Mneimneh was contemplating making the sea journey himself, but his wife was panic-stricken about the thought of drowning. “If my wife weren’t scared, I would’ve joined my nephew and niece because the yacht was sturdy and well-equipped.”
He had endeavored to relocate to Europe last year, where he traveled to Serbia on a tourist visa and smuggled into Germany through Hungary and then Austria. His wife and four children could not bear his absence, so he decided to return to Lebanon.
Bare’a Safa was cradling her friend’s 40-day-old baby when the army’s vessel started circling their boat, creating towering waves that flooded the boat, and drowning the infant. The migration attempt cost Safa, who was traveling with her four children, the lives of her two daughters, 31-year-old Salam and 27-year-old Rania.
“It’s known why we were fleeing – because of the terrible living conditions we are experiencing,” Safa said, her body covered in bruises and wave-related injuries.
The mother makes around one million Lebanese pounds a month, less than $40 at the black market exchange rate, but her rent and electric bill alone cost over two million. “I have been borrowing money from family members to keep things running in the house.”
Safa’s son, Shadi al-Jundi, decided to join his family only 10 minutes before the boat set sail. He wasn’t convinced it would be safe until his uncle in Italy, where the boat was headed, talked him into it.
“I was scared when the boat left the coast,” said al-Jundi, whose forehead bears scratches from the cabin glass he broke to escape the sinking boat. “I was on the phone with a friend telling him I’m scared we won’t make it to land.”
For days after the shipwreck, Ghazi and Hammoudi Kadour have been receiving help from a therapist to process the loss of their mother and little brother.
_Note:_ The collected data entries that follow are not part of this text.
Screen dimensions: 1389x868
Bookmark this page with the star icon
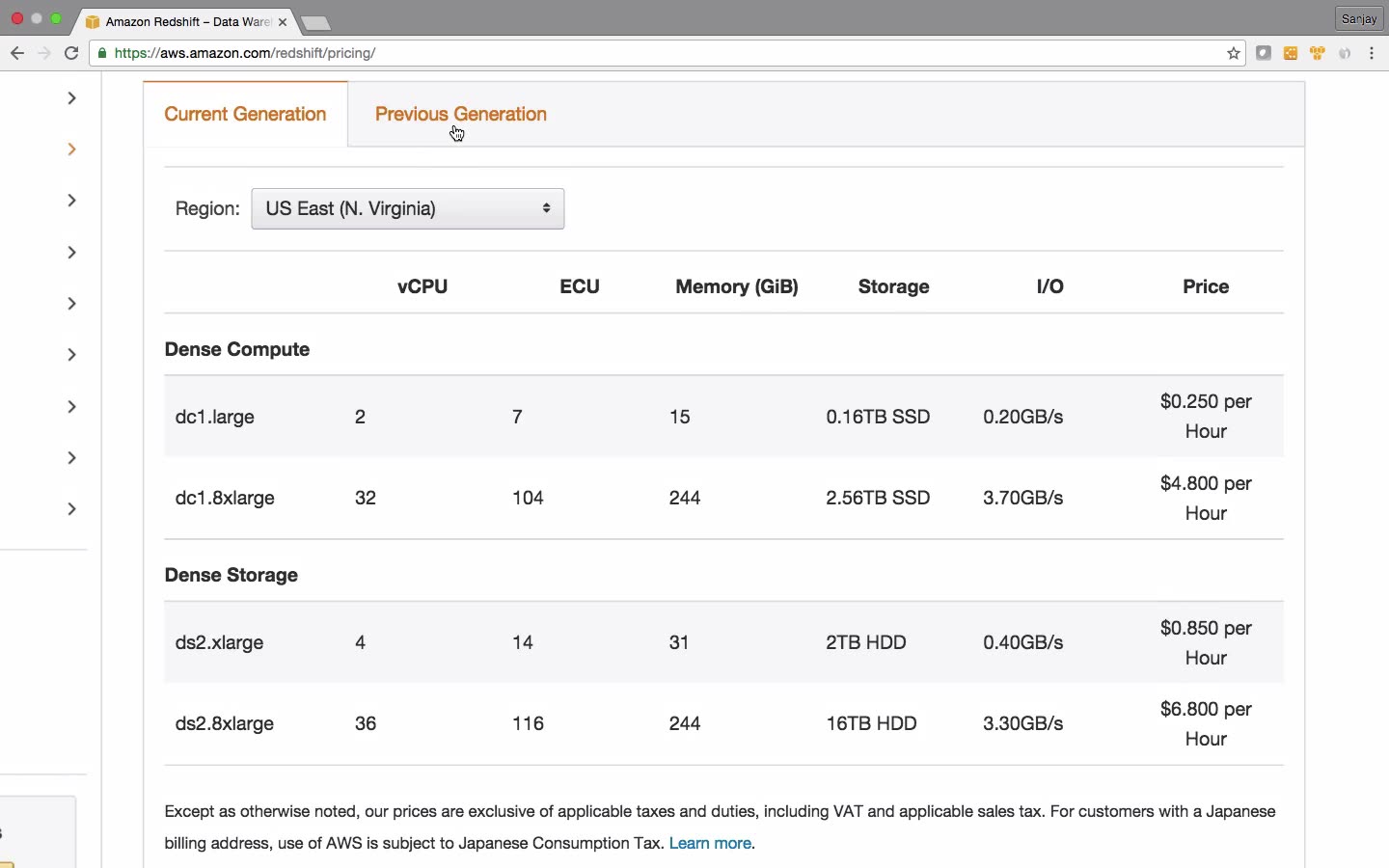coord(1234,54)
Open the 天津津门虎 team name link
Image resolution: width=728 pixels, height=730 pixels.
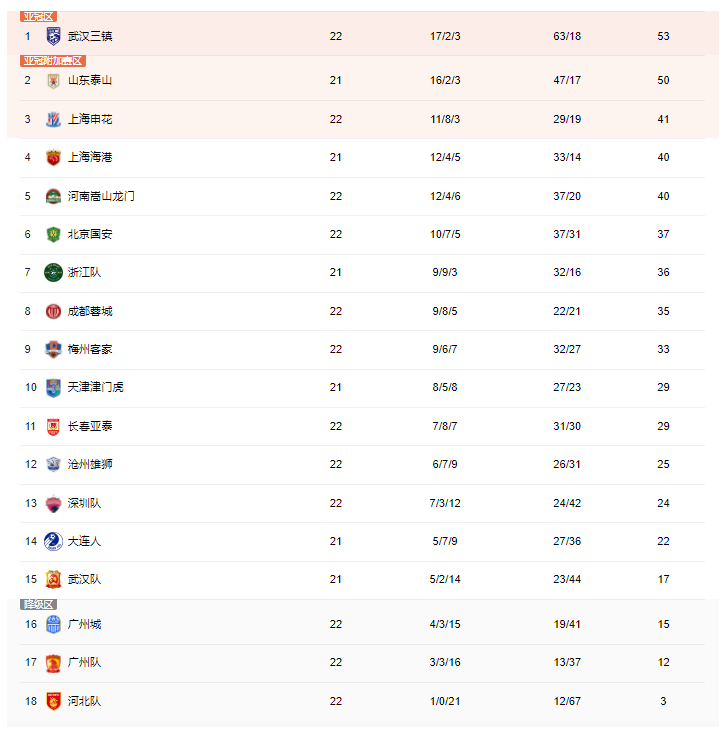(x=95, y=387)
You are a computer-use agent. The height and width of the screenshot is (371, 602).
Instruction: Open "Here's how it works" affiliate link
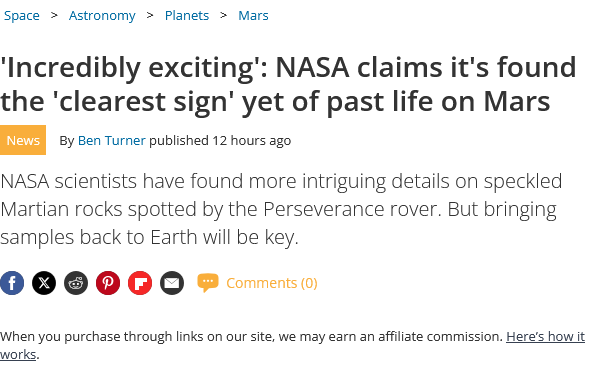coord(292,345)
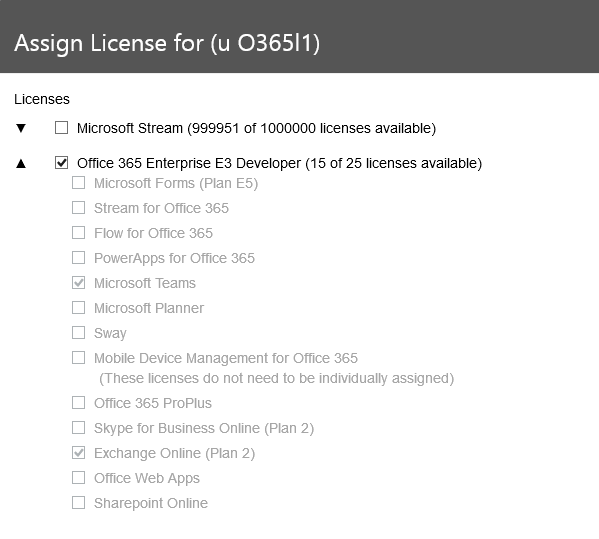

Their father still plans on leaving the country with his two boys, one way or another.
Although her daughters remain lost at sea, Safa would also venture out on a boat crossing again. But her son, distraught over losing his sisters, does not dare to take a similar risk. The traumatized man, who has been working as a skipper for years, wonders how he will ever be able to set foot on a boat again.
In Tripoli, bereaved families have started printing eulogy papers, a widespread tradition in the Arab region where family information about the deceased is printed out and distributed. Across mosques in the city, absentee funeral prayers, known as Salat al-Gha’ib, an Islamic prayer performed upon dead Muslims whose bodies are lost, were called for by Lebanon’s Sunni authority on the morning of Eid al-Fitr on Monday.
“We can no longer live in this country; it has become uninhabitable,” Mneimneh said. “Who wants to go on a boat and die? Do you think we enjoyed it? The circumstances made us take this step.”